What this means for DeFi and smart contract security
The findings highlight a rapidly changing threat landscape:
• under-audited protocols face increased systemic risk
• basic static analysis is no longer sufficient
• attackers may soon adopt AI-driven exploit frameworks
• developers will need layered security and continuous monitoring
Even well-established platforms may be more vulnerable than expected if their code paths, liquidity mechanisms, or governance modules have not been tested under adversarial AI stress.
The industry may need to transition from occasional audits to permanent AI-augmented defensive monitoring.
Recommendations from Anthropic’s researchers
The report suggests that smart contract teams should incorporate AI-based testing into their standard development and deployment workflows. Recommended practices include:
• running AI agents in sandbox environments during audits
• using SCONE-bench or similar benchmarks before deployment
• monitoring deployed contracts continuously for evolving threats
• combining traditional manual audits with automated AI stress testing
• maintaining liquidity reserves or insurance buffers for unforeseen failures
Anthropic emphasizes that AI-driven tools are not replacements for human auditors — but they can extend attack-surface coverage far beyond what manual reviews typically achieve.

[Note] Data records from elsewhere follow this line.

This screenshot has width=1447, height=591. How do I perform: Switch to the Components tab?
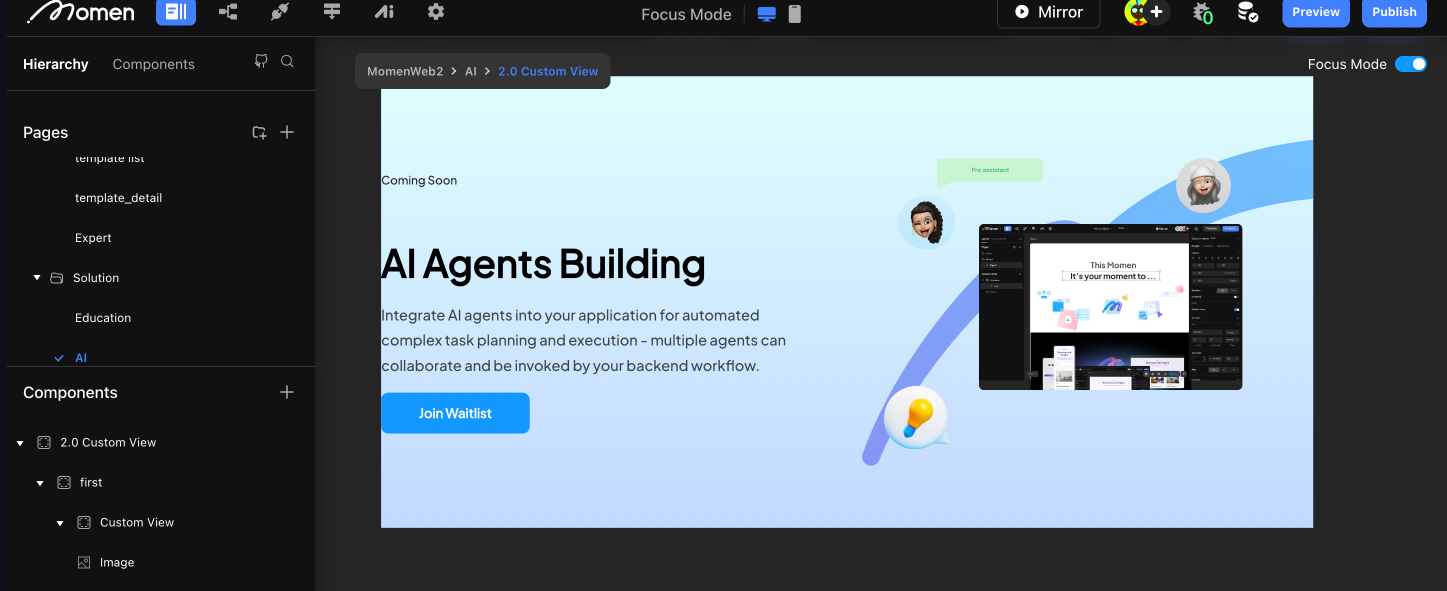coord(153,64)
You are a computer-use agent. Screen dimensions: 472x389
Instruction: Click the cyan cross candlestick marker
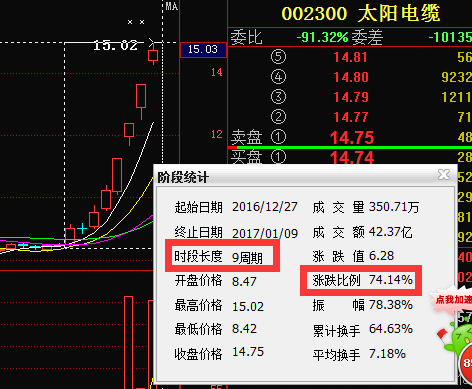pyautogui.click(x=82, y=228)
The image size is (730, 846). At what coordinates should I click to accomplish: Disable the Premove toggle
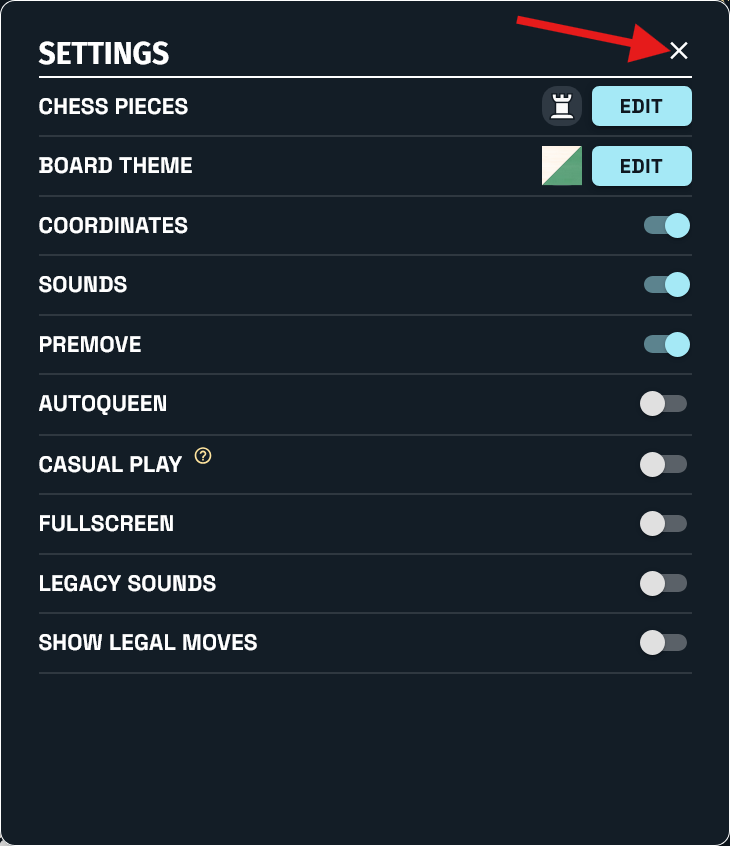(x=666, y=344)
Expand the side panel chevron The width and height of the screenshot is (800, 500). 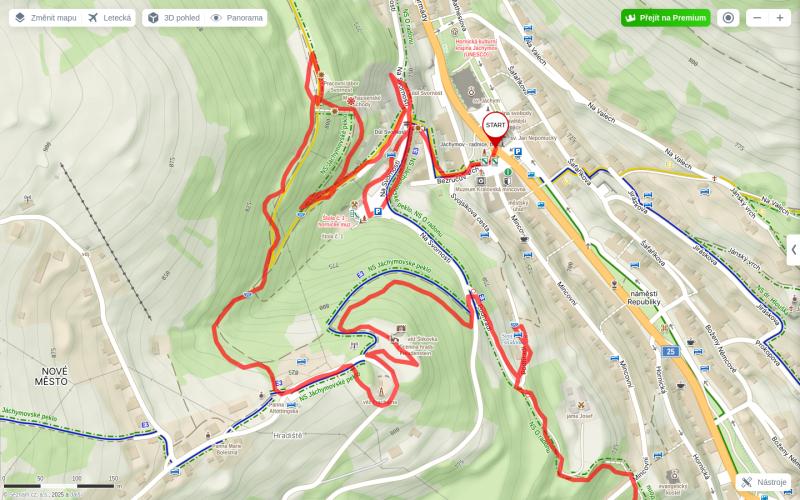[793, 249]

Why this research is a wake-up call for the crypto ecosystem
The study demonstrates that exploit discovery is becoming:
• faster
• cheaper
• more automated
• less reliant on human expertise
As AI improves, both defenders and attackers may gain asymmetric capabilities. DeFi protocols must assume that adversaries will soon have access to the same scanning and exploitation frameworks used in this research.
Regulators, custodians, and insurance providers will also need to treat code as a dynamic, risk-bearing asset rather than a static component.
What BTCUSA will monitor next
The implications of Anthropic’s research extend far beyond smart contract testing. BTCUSA will track:
• how quickly DeFi protocols adopt AI-driven security tools
• early signs of AI-enabled exploits in the wild
• whether zero-day vulnerabilities become more common
• the emergence of new industry security standards
• the reaction from auditors, exchanges, and institutional players
This research marks a turning point in the evolution of blockchain security. AI has entered the battlefield — and both sides of the attack-defense equation will need to adapt.